(Stored records)
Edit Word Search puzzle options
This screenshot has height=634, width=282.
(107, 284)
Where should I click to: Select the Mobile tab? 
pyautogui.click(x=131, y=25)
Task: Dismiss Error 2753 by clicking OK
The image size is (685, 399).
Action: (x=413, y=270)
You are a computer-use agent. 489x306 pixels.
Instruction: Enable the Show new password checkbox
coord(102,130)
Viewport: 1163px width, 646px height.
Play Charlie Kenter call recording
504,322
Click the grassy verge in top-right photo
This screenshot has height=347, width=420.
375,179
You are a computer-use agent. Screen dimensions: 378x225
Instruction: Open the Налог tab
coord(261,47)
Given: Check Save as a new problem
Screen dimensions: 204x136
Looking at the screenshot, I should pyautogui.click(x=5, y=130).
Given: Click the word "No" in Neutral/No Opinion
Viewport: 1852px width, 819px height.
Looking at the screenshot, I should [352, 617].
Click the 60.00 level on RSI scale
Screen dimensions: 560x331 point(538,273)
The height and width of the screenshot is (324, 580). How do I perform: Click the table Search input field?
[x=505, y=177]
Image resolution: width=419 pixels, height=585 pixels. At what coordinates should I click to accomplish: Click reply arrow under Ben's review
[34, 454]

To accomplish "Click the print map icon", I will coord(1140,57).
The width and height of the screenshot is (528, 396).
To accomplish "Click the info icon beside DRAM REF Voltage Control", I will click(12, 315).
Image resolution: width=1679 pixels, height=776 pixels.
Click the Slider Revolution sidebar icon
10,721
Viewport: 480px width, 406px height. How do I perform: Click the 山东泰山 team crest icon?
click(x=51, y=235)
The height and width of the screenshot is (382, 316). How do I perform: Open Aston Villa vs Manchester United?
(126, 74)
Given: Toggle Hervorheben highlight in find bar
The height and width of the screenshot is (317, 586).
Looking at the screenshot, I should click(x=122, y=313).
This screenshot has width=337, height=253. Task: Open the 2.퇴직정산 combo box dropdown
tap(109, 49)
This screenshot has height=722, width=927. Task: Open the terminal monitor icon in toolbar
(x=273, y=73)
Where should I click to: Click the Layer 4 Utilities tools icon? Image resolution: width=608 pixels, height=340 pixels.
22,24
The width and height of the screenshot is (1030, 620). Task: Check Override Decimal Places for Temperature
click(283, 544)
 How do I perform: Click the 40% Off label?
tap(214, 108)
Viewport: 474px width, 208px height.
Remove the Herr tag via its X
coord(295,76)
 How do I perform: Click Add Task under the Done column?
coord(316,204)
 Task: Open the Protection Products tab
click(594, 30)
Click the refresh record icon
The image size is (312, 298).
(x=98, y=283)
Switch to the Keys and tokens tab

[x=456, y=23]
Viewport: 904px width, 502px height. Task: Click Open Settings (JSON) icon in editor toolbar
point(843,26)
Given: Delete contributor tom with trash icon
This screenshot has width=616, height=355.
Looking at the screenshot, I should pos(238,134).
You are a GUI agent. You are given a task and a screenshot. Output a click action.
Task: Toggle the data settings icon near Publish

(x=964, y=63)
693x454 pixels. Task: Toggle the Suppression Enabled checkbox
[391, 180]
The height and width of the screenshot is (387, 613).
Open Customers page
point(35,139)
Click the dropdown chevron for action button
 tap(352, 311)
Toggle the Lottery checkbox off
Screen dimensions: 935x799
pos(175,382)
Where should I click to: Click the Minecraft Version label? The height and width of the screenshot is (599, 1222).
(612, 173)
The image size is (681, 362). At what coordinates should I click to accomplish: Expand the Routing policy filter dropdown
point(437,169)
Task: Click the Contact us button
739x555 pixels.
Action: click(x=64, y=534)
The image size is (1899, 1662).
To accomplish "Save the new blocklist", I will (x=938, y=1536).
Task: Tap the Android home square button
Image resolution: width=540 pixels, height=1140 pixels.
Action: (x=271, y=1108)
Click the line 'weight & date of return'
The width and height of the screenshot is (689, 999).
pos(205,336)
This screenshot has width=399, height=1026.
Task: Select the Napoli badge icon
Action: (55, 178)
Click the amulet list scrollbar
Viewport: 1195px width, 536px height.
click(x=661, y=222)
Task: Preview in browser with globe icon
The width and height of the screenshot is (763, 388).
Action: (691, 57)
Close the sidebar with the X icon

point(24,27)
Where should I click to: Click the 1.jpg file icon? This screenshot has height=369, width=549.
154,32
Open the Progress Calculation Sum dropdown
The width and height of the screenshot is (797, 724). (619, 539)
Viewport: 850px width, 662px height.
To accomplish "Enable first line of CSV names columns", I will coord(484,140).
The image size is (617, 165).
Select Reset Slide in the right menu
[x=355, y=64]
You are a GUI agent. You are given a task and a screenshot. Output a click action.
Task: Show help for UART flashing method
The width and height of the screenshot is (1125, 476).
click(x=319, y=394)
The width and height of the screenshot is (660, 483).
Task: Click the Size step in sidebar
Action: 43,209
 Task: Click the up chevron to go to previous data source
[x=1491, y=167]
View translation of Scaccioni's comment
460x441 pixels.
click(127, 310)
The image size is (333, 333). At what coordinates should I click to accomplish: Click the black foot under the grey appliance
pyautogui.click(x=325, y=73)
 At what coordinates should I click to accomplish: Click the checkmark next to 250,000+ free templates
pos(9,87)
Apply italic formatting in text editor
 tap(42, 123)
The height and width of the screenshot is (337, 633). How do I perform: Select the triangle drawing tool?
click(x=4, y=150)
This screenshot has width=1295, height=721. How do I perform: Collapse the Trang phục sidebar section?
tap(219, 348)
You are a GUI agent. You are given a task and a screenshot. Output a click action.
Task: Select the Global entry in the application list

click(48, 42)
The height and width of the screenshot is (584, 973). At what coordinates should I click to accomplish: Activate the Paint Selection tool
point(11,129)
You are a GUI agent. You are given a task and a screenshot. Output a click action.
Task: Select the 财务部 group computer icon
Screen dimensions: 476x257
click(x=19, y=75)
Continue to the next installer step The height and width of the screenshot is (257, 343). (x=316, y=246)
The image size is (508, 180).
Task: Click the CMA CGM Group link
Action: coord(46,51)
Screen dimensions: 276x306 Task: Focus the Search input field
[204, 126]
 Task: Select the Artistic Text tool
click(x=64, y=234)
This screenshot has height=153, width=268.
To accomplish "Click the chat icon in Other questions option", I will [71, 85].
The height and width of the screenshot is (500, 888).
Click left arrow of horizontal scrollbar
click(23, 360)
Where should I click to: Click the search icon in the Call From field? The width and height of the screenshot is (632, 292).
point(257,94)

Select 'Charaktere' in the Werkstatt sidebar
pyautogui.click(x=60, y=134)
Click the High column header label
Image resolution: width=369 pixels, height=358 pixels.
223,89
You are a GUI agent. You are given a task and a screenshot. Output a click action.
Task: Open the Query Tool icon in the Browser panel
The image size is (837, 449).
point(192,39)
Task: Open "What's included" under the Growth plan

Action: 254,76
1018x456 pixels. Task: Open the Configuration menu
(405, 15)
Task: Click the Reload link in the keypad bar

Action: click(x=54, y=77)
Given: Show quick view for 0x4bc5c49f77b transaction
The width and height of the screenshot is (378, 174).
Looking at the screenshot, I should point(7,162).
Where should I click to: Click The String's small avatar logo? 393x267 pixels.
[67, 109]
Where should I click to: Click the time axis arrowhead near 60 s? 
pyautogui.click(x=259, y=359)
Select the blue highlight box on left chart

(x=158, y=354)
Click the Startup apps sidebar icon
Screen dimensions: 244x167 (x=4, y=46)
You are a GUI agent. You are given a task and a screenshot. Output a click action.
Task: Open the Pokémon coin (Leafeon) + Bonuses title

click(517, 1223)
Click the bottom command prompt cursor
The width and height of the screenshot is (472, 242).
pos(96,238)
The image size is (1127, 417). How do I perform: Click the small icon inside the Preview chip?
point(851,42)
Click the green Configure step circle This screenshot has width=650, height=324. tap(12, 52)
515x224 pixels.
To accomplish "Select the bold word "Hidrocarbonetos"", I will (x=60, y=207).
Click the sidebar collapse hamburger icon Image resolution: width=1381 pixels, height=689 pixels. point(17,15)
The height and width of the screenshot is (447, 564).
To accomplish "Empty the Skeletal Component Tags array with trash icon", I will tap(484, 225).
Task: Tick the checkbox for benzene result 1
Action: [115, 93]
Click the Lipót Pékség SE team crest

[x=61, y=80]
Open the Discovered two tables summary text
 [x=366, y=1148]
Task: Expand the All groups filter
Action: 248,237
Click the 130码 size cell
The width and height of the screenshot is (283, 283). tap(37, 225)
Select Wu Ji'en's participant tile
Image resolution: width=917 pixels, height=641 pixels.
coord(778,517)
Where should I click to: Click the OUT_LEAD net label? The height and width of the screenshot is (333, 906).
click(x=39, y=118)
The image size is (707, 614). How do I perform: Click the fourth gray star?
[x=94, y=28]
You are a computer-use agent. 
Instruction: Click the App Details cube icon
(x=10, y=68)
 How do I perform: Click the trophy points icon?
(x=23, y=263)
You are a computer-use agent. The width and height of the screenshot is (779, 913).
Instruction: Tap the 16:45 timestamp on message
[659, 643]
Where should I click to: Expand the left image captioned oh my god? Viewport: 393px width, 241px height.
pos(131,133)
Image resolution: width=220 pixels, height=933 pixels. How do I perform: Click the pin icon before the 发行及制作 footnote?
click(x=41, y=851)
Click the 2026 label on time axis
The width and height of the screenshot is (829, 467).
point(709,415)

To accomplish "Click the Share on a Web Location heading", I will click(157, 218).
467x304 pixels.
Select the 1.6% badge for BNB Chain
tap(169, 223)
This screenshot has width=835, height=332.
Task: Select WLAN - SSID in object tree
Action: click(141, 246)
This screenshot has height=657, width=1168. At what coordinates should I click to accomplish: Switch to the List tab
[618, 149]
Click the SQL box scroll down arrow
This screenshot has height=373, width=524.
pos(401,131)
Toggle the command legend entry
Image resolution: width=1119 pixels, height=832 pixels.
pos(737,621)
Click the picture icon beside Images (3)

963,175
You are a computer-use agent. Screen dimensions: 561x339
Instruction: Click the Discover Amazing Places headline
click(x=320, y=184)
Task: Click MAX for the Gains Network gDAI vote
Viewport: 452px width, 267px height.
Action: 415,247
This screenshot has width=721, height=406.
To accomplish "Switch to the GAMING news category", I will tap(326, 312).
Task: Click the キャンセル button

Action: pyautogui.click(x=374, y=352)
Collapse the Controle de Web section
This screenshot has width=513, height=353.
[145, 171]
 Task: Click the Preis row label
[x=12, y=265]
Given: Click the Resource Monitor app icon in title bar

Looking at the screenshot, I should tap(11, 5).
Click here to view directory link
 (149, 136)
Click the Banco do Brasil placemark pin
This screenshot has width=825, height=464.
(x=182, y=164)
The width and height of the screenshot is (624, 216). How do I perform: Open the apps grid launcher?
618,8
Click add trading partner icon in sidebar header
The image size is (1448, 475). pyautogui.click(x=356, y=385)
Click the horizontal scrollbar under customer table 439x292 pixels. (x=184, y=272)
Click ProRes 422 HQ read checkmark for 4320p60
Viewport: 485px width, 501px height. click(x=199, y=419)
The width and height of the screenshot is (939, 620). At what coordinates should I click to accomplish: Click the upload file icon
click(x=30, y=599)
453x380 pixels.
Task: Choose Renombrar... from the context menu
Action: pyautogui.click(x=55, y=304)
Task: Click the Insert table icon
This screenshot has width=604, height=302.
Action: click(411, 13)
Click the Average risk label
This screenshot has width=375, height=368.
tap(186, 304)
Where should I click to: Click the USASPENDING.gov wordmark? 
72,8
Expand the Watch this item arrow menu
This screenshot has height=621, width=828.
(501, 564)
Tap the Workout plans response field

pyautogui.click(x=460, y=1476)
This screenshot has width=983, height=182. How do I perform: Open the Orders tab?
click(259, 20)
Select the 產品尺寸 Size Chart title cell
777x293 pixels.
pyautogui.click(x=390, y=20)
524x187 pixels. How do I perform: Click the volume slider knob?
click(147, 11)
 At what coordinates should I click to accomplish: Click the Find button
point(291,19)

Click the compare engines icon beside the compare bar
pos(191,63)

#### [What to work on]
Find all lines holding the word "Save" in the records above and copy them.

#### [Response area]
Given: Check Save as a new problem
To accomplish "Save the new blocklist", I will (x=938, y=1536).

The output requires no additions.